1) Many enterprises began rationalizing and optimizing their infrastructures in 2001 during the last downturn, and they need to look further outside of their organizations to find further business efficiencies.

2) The Internet and global communications revolution have created unprecedented access to global talent, where you can have your mainframe computers managed from Brazil, your general ledger consolidated in Hungary and your logistics analytics performed in India.

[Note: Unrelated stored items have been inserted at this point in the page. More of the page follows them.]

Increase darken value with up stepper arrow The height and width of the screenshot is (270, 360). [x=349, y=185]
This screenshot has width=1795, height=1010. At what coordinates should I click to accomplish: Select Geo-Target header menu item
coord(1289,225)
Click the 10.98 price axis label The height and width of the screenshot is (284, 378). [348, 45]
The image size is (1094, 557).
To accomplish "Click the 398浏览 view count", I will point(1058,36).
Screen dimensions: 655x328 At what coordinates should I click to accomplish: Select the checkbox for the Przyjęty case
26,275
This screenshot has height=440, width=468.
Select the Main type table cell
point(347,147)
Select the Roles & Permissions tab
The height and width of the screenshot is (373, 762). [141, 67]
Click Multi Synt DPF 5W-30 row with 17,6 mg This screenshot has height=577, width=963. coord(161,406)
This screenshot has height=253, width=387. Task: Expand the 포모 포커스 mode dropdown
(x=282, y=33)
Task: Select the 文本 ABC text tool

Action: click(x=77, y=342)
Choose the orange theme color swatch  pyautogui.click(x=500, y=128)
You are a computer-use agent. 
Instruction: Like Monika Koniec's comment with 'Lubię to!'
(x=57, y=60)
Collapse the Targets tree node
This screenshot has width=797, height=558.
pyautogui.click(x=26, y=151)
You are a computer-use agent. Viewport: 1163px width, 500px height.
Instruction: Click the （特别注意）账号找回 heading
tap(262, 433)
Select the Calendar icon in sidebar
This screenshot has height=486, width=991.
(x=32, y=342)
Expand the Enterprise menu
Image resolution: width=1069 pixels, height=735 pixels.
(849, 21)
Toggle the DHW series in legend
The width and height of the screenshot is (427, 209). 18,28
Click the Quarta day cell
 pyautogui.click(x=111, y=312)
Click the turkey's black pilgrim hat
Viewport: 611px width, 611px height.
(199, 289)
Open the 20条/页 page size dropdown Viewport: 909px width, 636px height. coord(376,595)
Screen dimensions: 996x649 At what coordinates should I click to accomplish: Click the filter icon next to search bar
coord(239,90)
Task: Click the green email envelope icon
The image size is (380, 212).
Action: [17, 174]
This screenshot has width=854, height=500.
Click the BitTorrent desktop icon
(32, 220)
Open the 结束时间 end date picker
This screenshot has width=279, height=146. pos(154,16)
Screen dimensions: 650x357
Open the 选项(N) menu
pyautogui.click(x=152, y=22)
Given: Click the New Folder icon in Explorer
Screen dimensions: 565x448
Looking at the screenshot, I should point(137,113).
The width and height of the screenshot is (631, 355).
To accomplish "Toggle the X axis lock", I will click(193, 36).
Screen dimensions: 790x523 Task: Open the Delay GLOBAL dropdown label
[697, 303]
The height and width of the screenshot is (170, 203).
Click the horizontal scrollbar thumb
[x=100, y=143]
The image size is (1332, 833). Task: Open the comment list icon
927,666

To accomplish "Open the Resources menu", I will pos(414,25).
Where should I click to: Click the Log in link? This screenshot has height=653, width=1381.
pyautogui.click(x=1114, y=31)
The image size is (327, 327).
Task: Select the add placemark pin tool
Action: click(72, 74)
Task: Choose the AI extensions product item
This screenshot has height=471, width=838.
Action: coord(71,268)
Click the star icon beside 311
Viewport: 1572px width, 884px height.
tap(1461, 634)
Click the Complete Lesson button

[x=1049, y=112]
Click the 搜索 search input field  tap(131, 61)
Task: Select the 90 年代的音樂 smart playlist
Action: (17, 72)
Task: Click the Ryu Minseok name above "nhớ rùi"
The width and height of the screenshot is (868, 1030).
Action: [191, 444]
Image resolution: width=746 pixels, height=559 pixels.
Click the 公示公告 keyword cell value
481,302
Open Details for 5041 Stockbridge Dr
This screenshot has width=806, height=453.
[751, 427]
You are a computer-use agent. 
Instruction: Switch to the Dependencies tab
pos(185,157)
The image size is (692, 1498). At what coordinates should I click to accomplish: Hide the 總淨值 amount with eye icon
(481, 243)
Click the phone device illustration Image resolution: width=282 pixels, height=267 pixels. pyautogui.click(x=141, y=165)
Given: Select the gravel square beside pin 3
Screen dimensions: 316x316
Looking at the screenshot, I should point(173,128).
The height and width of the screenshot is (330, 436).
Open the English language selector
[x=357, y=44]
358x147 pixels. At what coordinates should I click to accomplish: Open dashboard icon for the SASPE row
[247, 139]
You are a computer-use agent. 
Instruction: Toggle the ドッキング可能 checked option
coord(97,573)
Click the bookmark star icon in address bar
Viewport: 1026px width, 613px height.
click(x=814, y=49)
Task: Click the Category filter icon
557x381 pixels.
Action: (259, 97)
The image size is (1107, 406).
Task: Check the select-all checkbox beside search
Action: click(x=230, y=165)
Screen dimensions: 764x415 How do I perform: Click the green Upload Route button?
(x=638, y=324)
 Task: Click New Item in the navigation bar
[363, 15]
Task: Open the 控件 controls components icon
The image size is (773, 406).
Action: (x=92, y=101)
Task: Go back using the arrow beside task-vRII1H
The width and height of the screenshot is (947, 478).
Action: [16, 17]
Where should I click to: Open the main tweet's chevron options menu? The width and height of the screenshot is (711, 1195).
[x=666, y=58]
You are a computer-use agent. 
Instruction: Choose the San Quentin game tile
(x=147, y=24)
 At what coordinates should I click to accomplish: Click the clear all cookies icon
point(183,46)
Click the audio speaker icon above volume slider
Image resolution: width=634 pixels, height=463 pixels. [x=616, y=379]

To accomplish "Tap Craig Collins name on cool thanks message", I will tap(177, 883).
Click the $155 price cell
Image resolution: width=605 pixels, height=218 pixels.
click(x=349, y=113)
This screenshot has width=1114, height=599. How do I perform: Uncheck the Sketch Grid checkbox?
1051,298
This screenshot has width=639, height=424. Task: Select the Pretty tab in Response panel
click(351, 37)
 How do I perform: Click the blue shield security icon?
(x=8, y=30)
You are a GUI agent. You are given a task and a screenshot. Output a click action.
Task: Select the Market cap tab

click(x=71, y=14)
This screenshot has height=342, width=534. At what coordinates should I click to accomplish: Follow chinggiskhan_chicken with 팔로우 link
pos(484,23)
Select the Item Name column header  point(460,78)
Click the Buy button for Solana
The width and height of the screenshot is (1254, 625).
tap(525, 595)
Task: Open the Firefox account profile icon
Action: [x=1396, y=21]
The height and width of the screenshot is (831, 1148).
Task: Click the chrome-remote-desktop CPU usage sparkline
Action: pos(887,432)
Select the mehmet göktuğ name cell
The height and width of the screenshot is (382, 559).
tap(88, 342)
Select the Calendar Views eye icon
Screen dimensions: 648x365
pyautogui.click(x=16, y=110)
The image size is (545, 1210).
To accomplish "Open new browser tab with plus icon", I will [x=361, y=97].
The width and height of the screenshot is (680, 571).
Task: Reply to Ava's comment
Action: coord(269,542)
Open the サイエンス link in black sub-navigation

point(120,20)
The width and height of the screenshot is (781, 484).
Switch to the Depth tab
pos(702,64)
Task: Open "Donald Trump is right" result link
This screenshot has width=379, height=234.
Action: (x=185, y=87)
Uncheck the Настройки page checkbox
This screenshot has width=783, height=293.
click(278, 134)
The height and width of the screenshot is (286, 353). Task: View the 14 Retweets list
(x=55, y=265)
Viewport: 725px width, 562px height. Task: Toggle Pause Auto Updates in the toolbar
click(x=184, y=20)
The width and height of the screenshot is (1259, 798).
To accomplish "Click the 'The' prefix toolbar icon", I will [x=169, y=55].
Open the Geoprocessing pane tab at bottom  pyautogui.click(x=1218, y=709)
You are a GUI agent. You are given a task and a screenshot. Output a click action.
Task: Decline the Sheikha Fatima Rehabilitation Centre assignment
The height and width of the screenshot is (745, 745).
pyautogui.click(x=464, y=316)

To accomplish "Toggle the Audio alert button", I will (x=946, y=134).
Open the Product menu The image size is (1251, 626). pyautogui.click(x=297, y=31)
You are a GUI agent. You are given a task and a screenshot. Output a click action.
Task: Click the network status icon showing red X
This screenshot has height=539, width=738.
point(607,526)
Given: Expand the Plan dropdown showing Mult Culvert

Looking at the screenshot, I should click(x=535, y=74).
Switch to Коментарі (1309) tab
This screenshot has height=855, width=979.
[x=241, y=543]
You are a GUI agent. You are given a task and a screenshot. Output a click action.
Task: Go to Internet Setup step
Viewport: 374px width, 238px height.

3) Enterprises are moving ever-closer to developing common standards to support processes that can enable them to operate and compete as global entities.  When you have rapid access to your global financial, HR, supply chain, customer and product information, you are in a position where you can make quicker informed decisions to enter new markets, sunset dwindling product or service lines and mobilize your resources and partners accordingly to respond to your existing and future customers.  ERP platforms are far more globally-integrated now than they were a decade ago, which provide a crucial backbone for supporting global business initiatives, and developing technology standards such as SOA are helping firms re-use and optimize a lot of what they already have.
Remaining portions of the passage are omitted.